The power of personal pictures is not necessarily in the sharing of them, but rather in their ability to conjure the feelings, the events, the in-the-now moment of months, years, decades ago. In fact, I love my high school photos for much the same reason I love Naked Eyes' "Always Something There to Remind Me." Not because either is particularly artistic, and not because I loooooved high school or Naked Eyes, but both manage to put transport me to a particular moment in my life, complete with the awkward feelings and even the very thoughts you were thinking when you took the picture, or when you posed for the picture.

[For the record, "Always Something There to Remind Me" takes me instantly back to my elementary school playground one afternoon in the sixth grade when I played said song to a girl named Lindie. We'd been "going together" for, like, a whole month or something, and I recorded this song on the radio that night and made her sit there and listen to this damn song the next day.

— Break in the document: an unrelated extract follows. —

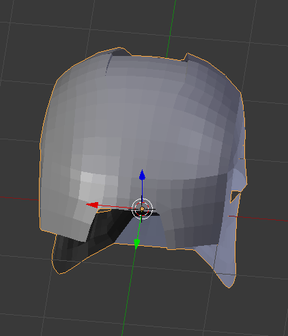Click the red X-axis gizmo arrow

As if playing it might reunite us or, hell, I don't even know if I had a purpose other than to make sure she knew she shouldn'ta gone and done dat. We hadn't even gone past the hand-holding stage. And yes, it's possible to be simultaneously embarrassed by an act yet also be so in the moment that you also feel it was totally justified and appropriate.]

High school and college was like a great '70s or '80s TV miniseries. You knew you had to be there for every episode, and you couldn't miss it, because it wasn't coming around again, and it might never come out on VHS. If you missed it, you missed it, probably forever. Unlike a regular series, you couldn't hope to catch up next season or after a few episodes.

Adult life more often feels like it's a long-running series, like M*A*S*H or Law + Order, and if you miss one episode, you'll catch up with it tomorrow and will miss nary a plot point. Or, you can always record it on your DVR. While having children helps minimize this problem -- every moment with my own children has the potential to feel transcendent, even more amazing at times than my own childhood -- those little rugrats come with their own complicated production costs.

And I know we're all s'posed to embrace that crap about how every day could be our last and we've gotta savor every single moment. Great. Terrific theory. But we're also running a marathon. If you run your marathon like it might end any minute, you'll never finish the damn race. And if you take pictures like tomorrow's your last day, you might end up immortalizing the wrong things... (See: Facebook, Vanessa Hudgens, etc.)

Happy New Year. And as the great and all-wise Pee Wee Herman would say: Take a picture -- it'll last longer.